Text extract
┌──

Thursday, October 30, 2008

Wednesday, October 29, 2008

LA Times Refuses to Release Tape of Obama Praising Controversial Activist

Video of farewell party for alleged PLO worker shows Obama toasting 'friend and dinner companion' with questionable past.


The Los Angeles Times is refusing to release a videotape that it says shows Barack Obama praising a Chicago professor who was an alleged mouthpiece for the Palestine Liberation Organization while it was a designated terrorist group in the 1970s and '80s.
According an LA Times article written by Peter Wallsten in April, Obama was a "friend and frequent dinner companion" of Rashid Khalidi, who from 1976 to1982 was reportedly a director of the official Palestinian press agency, WAFA, which was operating in exile from Beirut with the PLO.
In the article -- based on the videotape obtained by the Times -- Wallsten said Obama addressed an audience during a 2003 farewell dinner for Khalidi, who was Obama's colleague at the University of Chicago, before his departure for Columbia University in New York. Obama said his many talks with Khalidi and his wife Mona stood as "consistent reminders to me of my own blind spots and my own biases."
Click here to read the original LA Times story: 'Palestinians See a Friend in Barack Obama.'
On Wednesday, John McCain's campaign accused the newspaper of deliberately suppressing information that could establish the link between the Democratic presidential candidate and the former PLO spokesman.
"Khalidi was a frequent dinner guest at the Obama's home and at his farewell dinner in 2003 Obama joined the unrepentant terrorist William Ayers in giving testimonials on Khalidi's role in the community," McCain spokesman Michael Goldfarb said in a written statement. "The election is one week away, and it's unfortunate that the press so obviously favors Barack Obama that this campaign must publicly request that the Los Angeles Times do its job -- make information public."

└──

Recorded data
┌──

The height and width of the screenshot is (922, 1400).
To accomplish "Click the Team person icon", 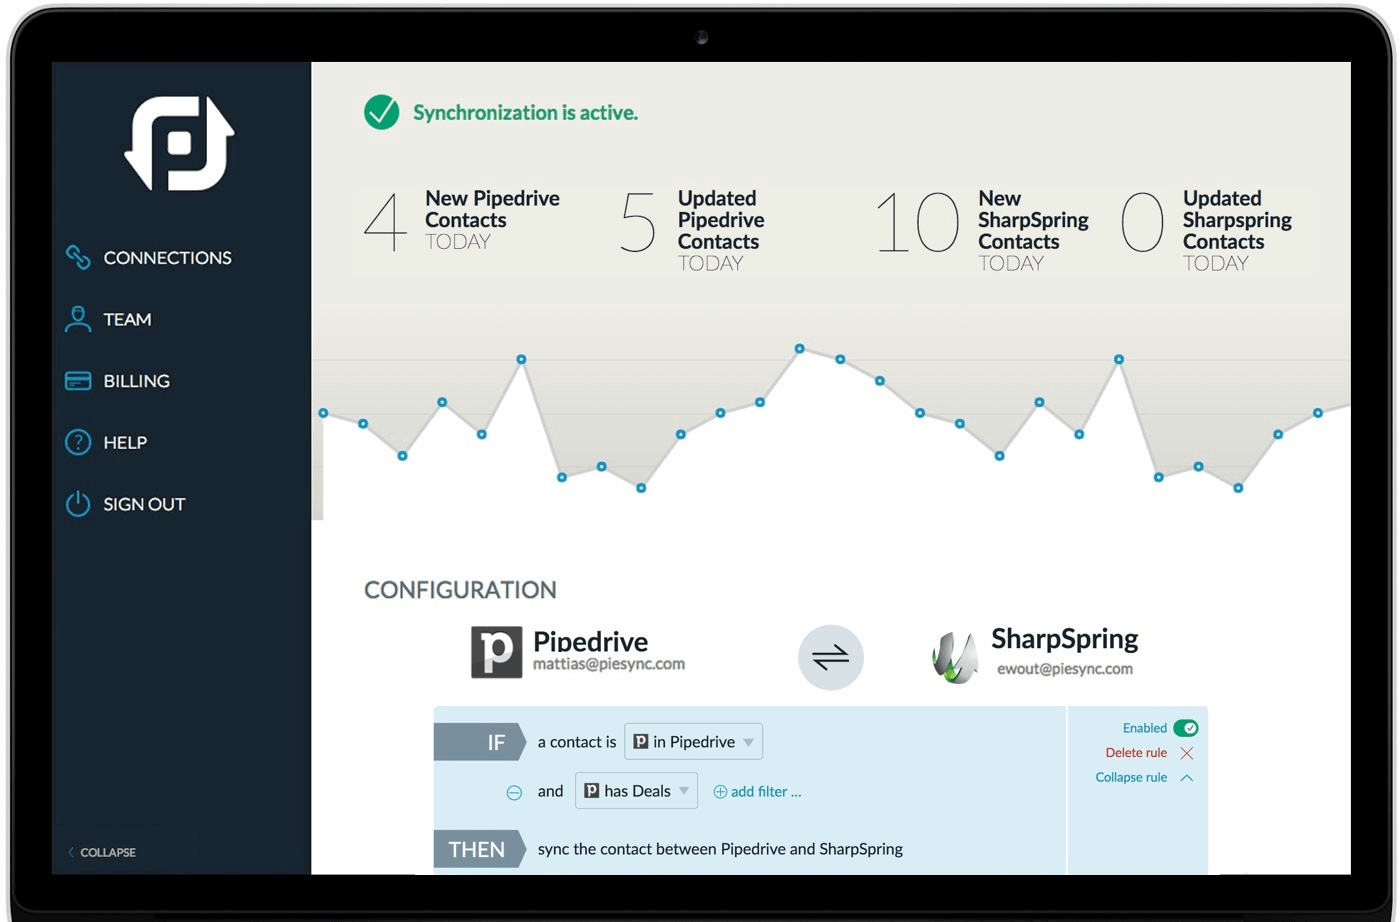I will (x=78, y=319).
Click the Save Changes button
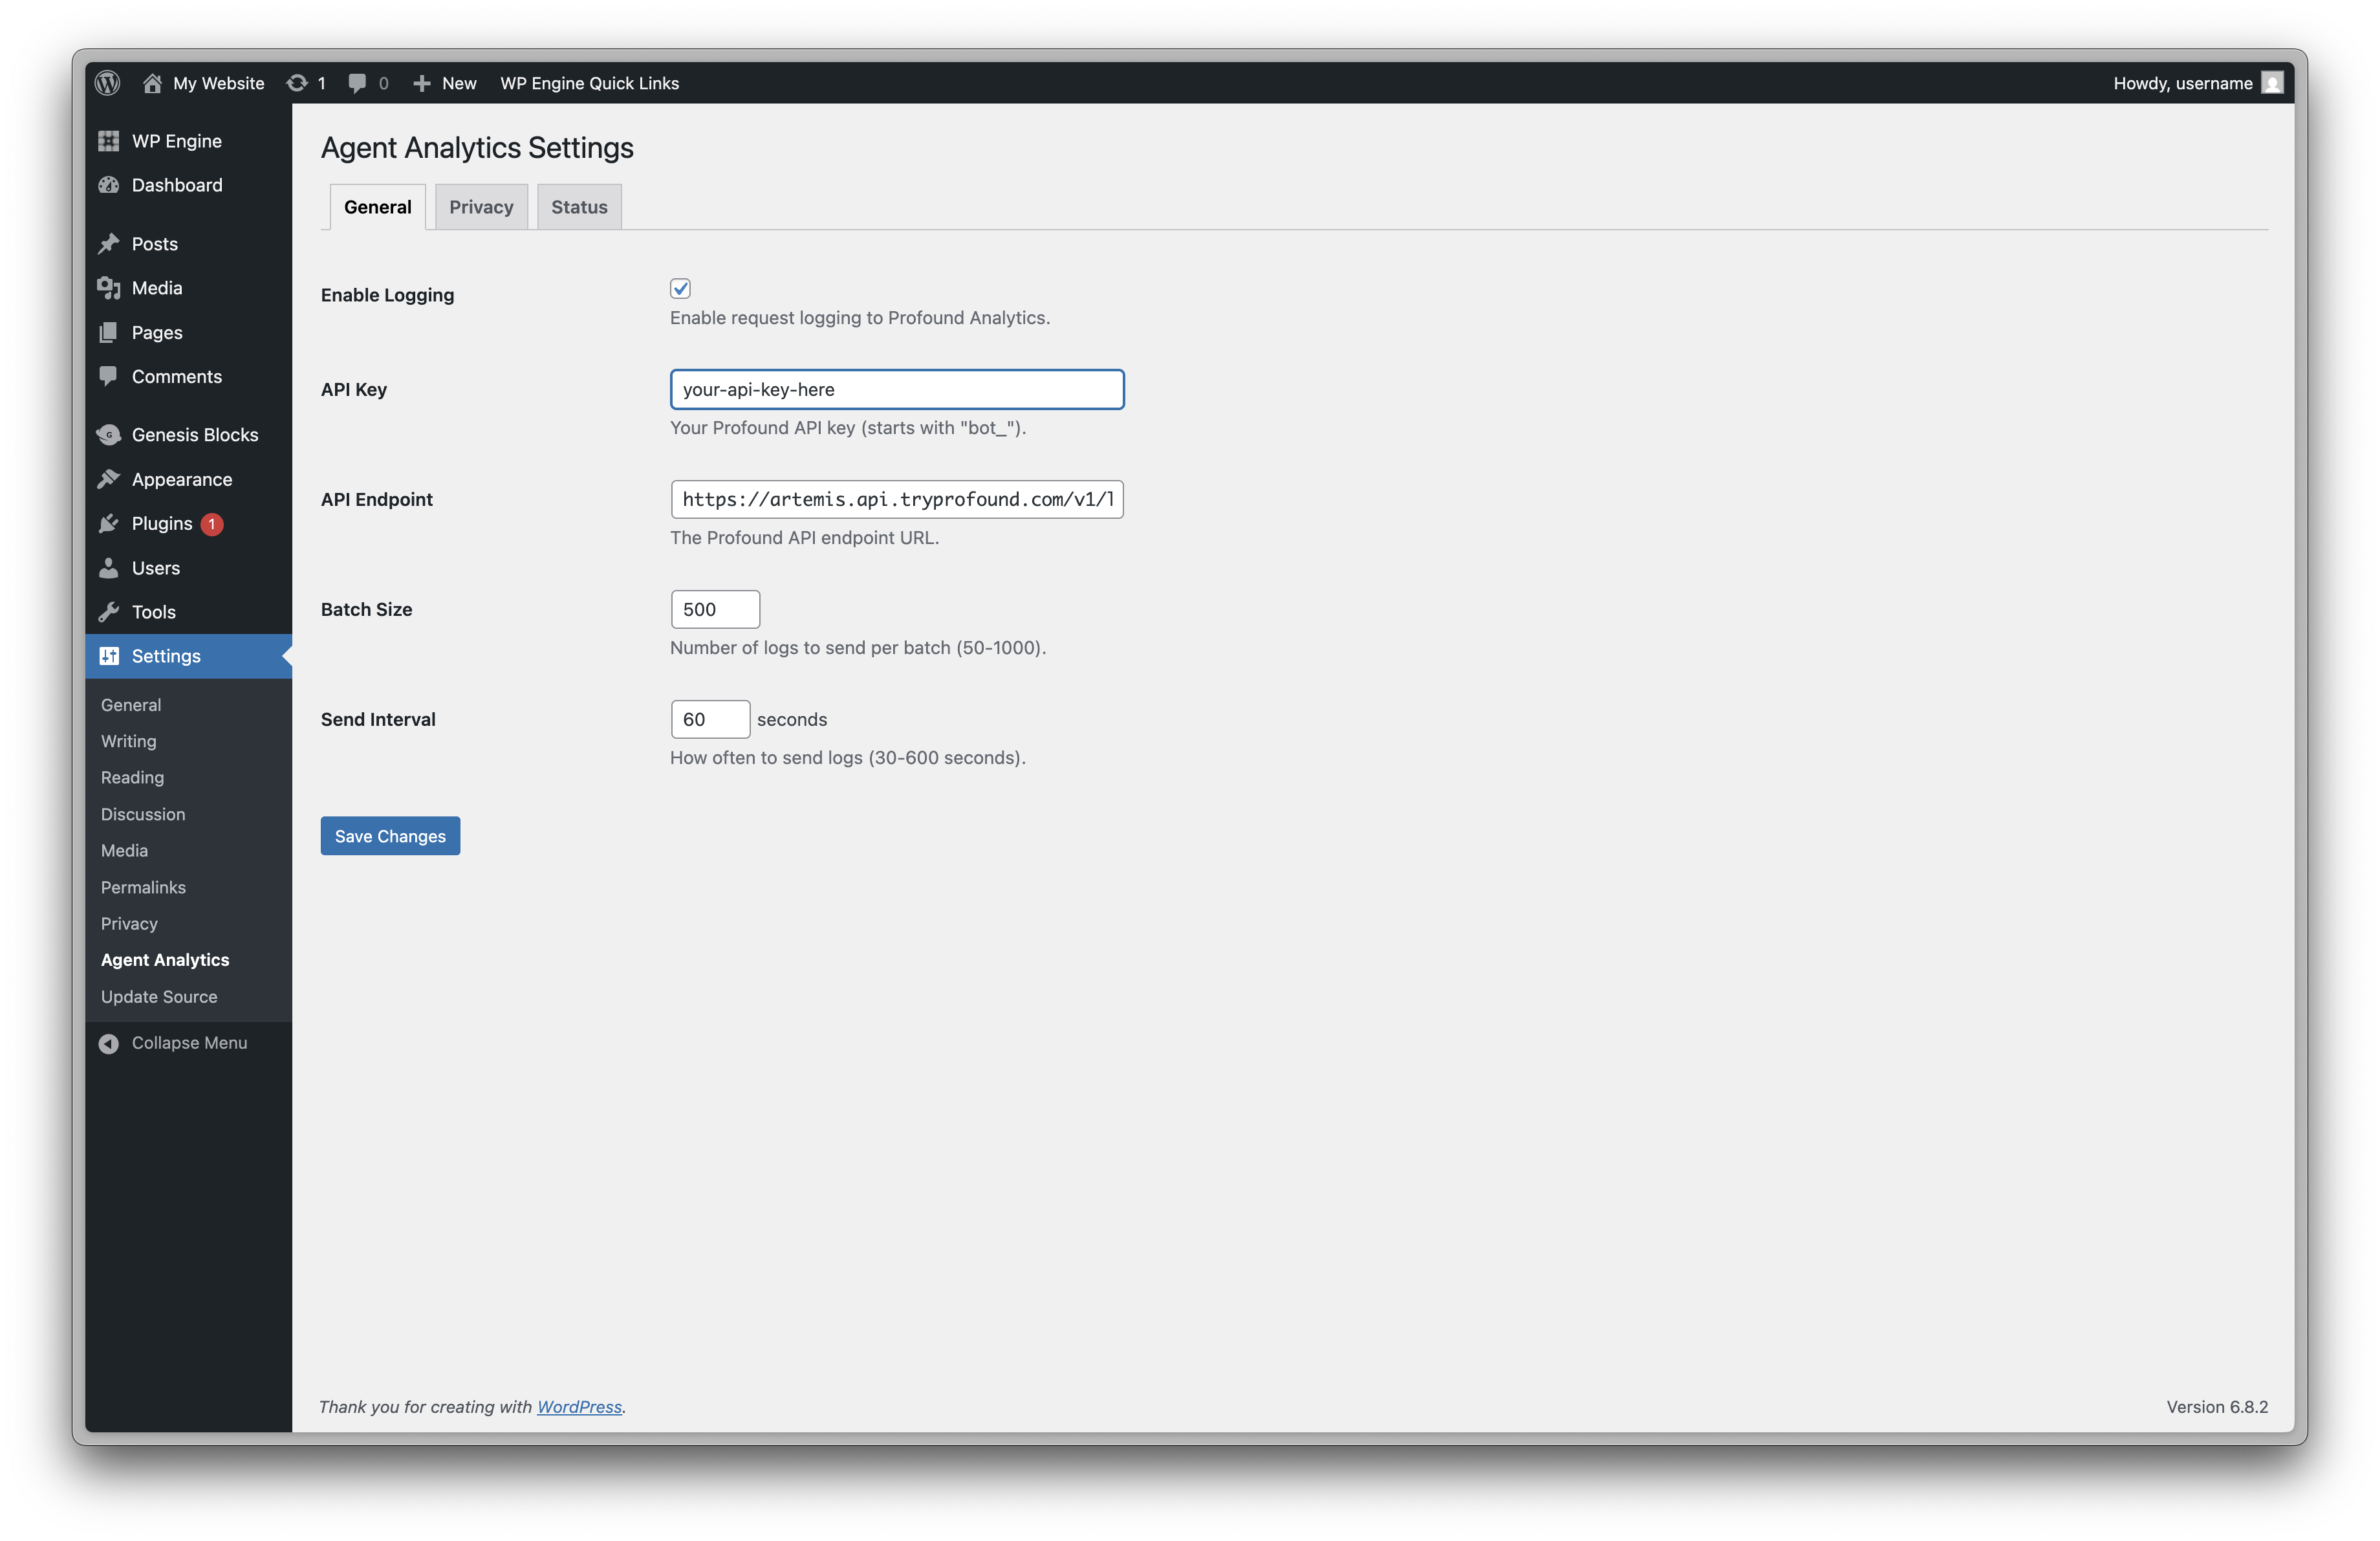 (390, 835)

└──

Challenges
a. According to the article on the withheld videotape, which university was Khalidi leaving for when the 2003 farewell dinner was held?
b. Write out the passage of the article on the withheld videotape starting at "In the article" and ending at "former PLO spokesman.".
c. Name every person mentioned by name in the article on the withheld videotape.
Work only from the article on the withheld videotape.

Outputs by task
a. Columbia University in New York.

b.
In the article -- based on the videotape obtained by the Times -- Wallsten said Obama addressed an audience during a 2003 farewell dinner for Khalidi, who was Obama's colleague at the University of Chicago, before his departure for Columbia University in New York. Obama said his many talks with Khalidi and his wife Mona stood as "consistent reminders to me of my own blind spots and my own biases."
Click here to read the original LA Times story: 'Palestinians See a Friend in Barack Obama.'
On Wednesday, John McCain's campaign accused the newspaper of deliberately suppressing information that could establish the link between the Democratic presidential candidate and the former PLO spokesman.

c. Barack Obama, Rashid Khalidi, Mona (Khalidi's wife), Peter Wallsten, John McCain, Michael Goldfarb, William Ayers